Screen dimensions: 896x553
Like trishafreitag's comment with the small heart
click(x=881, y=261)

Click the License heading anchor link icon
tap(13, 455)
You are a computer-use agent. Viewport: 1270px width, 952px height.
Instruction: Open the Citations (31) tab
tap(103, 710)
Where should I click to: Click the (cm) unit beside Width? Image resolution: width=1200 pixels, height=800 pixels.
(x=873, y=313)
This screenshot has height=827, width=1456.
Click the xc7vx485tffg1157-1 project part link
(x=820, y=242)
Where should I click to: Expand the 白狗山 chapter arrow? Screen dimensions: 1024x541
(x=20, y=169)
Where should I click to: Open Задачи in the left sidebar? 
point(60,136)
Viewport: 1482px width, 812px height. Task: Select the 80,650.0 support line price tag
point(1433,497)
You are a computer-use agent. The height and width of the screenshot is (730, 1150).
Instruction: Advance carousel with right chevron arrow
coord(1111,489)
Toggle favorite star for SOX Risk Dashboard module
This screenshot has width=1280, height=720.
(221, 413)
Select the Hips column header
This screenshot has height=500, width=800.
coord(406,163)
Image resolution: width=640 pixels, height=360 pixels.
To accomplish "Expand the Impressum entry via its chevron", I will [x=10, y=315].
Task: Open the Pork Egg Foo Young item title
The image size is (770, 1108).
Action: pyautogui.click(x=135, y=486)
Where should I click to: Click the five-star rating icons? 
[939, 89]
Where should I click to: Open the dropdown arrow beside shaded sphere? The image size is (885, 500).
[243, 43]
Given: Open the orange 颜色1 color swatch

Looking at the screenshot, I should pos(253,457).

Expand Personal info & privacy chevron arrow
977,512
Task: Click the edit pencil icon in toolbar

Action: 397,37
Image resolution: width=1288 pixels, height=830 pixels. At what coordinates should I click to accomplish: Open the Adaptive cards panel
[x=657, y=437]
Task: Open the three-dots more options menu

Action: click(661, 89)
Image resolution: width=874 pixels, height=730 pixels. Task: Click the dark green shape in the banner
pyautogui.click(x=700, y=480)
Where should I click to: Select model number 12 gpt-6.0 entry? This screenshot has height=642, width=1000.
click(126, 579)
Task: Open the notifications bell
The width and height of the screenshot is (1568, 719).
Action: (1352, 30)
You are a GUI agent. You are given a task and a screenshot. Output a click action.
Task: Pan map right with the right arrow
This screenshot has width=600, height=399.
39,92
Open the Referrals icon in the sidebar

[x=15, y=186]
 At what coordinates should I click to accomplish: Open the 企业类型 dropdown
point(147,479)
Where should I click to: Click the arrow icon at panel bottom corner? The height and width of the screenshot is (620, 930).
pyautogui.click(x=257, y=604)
_ _ _ _
-- WHAT IS EXPECTED --
All lines above containing the string "agent" are to be collected.

-- ANSWER SPACE --
You are a computer-use agent. Viewport: 1270px width, 952px height.
You are a computer-use agent. The height and width of the screenshot is (730, 1150).
You are a GUI agent. You are given a task and a screenshot. Output a click action.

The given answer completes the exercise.